======== PAGE ========

Veronica, I think the answer comes from his self-confessed study of marketing. This, I suspect has involved the inspirational motivation companies run by people who are good at selling the dream with glib marketing phrases always backed by anecdotal stories and examples to reinforce their argument. I'm sure you know the type of company I mean, they're the ones that take money only for the purpose of inspiring others. They neither offer a valid service or produce a product nor do they take any responsibility for the advice they offer which is always of a general nature.

The easiest thing in the world is to go into business on the basis of a product or service. Both are almost irrelevant and I have seen many businesses fail by making this mistake To succeed you need to have the right market in the right place at the right time and above all the ability to sell. To prove this you must have a comprehensive documented business plan and I don't mean just the financials.

The best proof of what I say can be seen here in Cyprus. We have all seen businesses spring up near to a similar one and in 6 months or less fail. They almost always will not have had a business plan but had the inspiration and the product.

Pete


----------



## piratefixer (Mar 28, 2013)

Veronica said:


> For heavens sake go back and read johns first post.
> he says he has a meeting about spending a considerable amount on products.
> So he is going to have to spend a lot of money if he goes ahead and takes your irresponsible advice.
> So if he fails will you pay him back all the money he has lost?


"Finally finally...i would suggest that you search around the globe for an <snip> to start off without investing too much...and after time when things evolve go on with stocking (i do not know your market so i cannot tell if this is valid)"...this is what i wrote before.

======== DATA EXTRACT ========

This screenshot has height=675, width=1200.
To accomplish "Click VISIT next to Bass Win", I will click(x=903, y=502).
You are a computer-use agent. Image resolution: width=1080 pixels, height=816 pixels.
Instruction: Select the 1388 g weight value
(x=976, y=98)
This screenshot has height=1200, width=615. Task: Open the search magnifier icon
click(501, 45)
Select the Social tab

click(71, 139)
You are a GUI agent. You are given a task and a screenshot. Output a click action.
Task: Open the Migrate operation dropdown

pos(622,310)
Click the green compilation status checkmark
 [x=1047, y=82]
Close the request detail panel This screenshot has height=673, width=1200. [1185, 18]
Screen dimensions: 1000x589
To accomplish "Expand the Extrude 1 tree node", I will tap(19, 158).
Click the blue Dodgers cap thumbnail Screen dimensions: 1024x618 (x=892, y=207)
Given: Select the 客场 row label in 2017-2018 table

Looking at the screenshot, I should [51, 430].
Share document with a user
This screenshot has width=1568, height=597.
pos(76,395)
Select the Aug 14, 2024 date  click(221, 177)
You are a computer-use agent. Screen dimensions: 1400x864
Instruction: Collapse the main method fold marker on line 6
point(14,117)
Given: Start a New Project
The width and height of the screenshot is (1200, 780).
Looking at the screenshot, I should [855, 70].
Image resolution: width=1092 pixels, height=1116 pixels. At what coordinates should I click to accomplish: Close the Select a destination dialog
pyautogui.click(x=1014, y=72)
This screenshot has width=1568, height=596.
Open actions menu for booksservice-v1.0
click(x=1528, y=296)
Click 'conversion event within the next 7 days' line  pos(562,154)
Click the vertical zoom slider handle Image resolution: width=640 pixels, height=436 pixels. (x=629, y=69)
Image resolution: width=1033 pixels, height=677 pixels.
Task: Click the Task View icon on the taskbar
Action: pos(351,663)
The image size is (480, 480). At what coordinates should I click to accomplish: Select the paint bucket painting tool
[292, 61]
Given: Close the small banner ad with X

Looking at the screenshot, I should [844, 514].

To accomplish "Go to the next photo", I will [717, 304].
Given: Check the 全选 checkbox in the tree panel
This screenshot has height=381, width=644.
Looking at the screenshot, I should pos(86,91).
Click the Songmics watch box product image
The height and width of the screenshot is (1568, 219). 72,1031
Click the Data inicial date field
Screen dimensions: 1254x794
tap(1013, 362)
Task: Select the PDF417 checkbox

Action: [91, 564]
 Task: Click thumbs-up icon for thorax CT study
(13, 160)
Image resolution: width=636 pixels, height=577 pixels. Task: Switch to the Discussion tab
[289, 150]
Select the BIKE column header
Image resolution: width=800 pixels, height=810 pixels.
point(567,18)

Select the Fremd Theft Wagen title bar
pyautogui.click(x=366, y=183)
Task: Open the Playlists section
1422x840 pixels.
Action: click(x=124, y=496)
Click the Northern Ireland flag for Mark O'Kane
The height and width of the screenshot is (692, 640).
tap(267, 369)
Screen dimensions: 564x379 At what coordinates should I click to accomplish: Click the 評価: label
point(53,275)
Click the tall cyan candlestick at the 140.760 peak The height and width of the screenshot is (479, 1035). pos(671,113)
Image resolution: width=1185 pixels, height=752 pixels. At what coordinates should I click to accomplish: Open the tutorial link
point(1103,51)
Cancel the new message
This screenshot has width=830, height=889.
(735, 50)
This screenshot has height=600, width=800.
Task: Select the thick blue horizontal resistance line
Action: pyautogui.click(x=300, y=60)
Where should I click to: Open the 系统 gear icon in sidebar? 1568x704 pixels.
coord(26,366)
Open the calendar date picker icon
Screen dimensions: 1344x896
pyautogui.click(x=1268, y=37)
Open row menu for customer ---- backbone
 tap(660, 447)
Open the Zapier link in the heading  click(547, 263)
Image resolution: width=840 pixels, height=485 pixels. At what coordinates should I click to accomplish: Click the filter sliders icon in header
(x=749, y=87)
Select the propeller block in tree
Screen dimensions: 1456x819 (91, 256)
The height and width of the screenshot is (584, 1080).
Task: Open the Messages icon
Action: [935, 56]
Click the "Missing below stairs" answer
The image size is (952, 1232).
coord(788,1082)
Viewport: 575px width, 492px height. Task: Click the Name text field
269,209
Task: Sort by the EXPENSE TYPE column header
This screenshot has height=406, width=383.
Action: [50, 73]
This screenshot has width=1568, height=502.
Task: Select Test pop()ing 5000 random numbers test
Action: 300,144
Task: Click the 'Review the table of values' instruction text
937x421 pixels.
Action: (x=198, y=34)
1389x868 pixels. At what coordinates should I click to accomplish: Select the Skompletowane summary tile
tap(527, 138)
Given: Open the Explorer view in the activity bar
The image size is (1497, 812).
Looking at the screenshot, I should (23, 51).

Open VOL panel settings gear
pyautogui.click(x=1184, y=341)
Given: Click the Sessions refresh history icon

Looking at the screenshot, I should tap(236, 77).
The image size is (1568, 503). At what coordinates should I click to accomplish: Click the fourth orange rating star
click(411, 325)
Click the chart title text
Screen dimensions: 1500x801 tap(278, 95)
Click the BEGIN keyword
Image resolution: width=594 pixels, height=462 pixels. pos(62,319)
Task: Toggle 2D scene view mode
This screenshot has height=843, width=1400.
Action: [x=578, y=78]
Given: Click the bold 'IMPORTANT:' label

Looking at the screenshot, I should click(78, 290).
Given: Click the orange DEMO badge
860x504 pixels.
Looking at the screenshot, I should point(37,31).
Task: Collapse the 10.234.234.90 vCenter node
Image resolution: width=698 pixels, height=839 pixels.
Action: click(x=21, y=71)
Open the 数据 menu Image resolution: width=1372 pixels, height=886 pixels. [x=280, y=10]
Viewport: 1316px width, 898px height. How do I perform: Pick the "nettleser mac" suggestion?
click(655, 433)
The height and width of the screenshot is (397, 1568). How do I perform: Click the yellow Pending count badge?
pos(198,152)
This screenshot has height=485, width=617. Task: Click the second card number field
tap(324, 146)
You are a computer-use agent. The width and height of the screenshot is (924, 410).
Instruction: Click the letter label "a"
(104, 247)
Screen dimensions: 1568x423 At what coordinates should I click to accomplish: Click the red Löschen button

========

TASKS FOR THIS EXERCISE –
[1] Using the forum thread, explain in one to three sentences why Pete calls a product or service almost irrelevant when going into business.
[2] Check each statement against the forum thread. For each, answer yes or no and quote the words of the thread that decide it.
(a) Pete says the inspirational motivation companies take responsibility for the advice they offer.
(b) Veronica says John has a meeting about spending a considerable amount on products.
(c) Pete says the businesses that spring up near similar ones in Cyprus fail within a year or more.
[3] On what date did piratefixer post in the forum thread?

ANSWER SET –
[1] Pete says that to succeed you need the right market in the right place at the right time and, above all, the ability to sell. He adds that he has seen many businesses fail by making the mistake of going into business on the basis of a product or service.

[2]
(a) No: "nor do they take any responsibility for the advice they offer"
(b) Yes: "he says he has a meeting about spending a considerable amount on products"
(c) No: "in 6 months or less fail"

[3] Mar 28, 2013